#### Stored records:
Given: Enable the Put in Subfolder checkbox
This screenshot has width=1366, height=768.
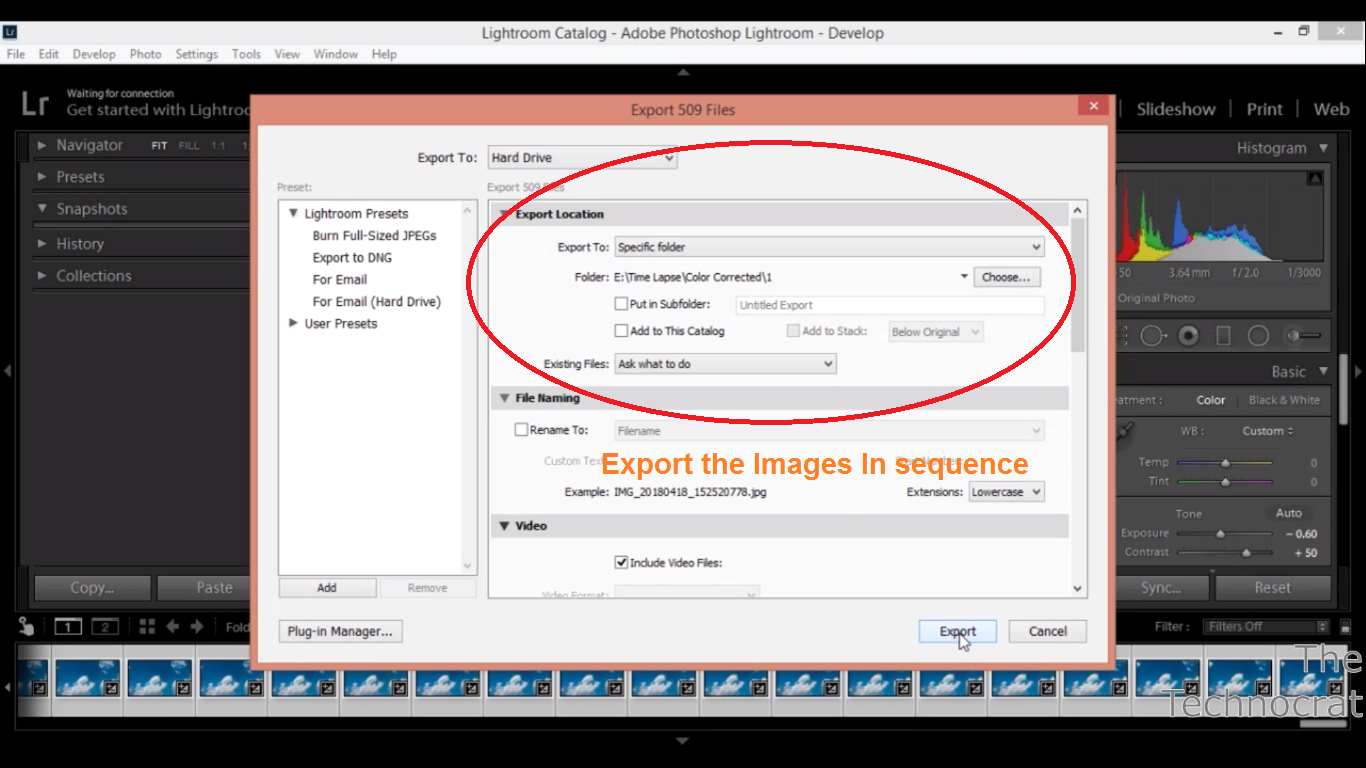Looking at the screenshot, I should point(621,303).
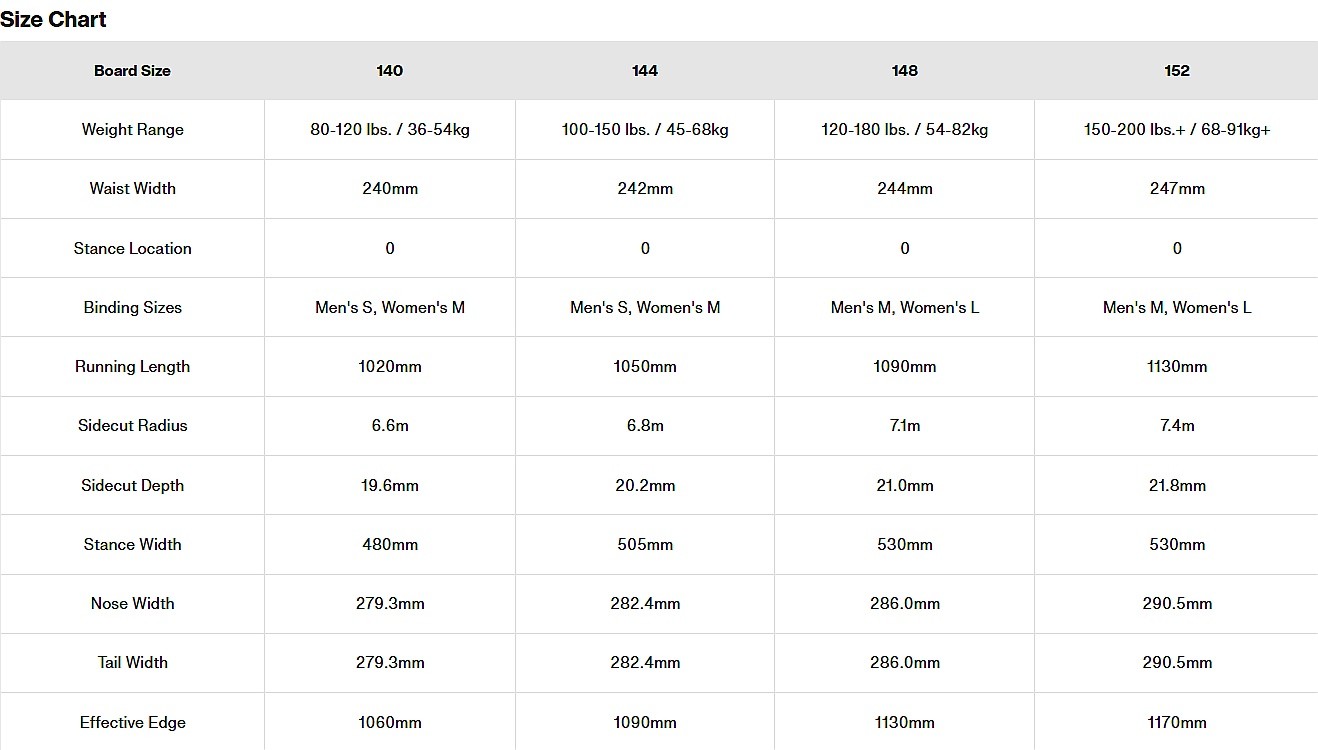Click the 247mm waist width value
Screen dimensions: 1318x750
(x=1177, y=189)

#### Work required:
Your answer should be an exact copy of the entries above, with no images included.

#### Task response:
Given: Enable the Put in Subfolder checkbox
This screenshot has width=1366, height=768.
Looking at the screenshot, I should point(621,303).
Click the 247mm waist width value
Screen dimensions: 1318x750
(x=1177, y=189)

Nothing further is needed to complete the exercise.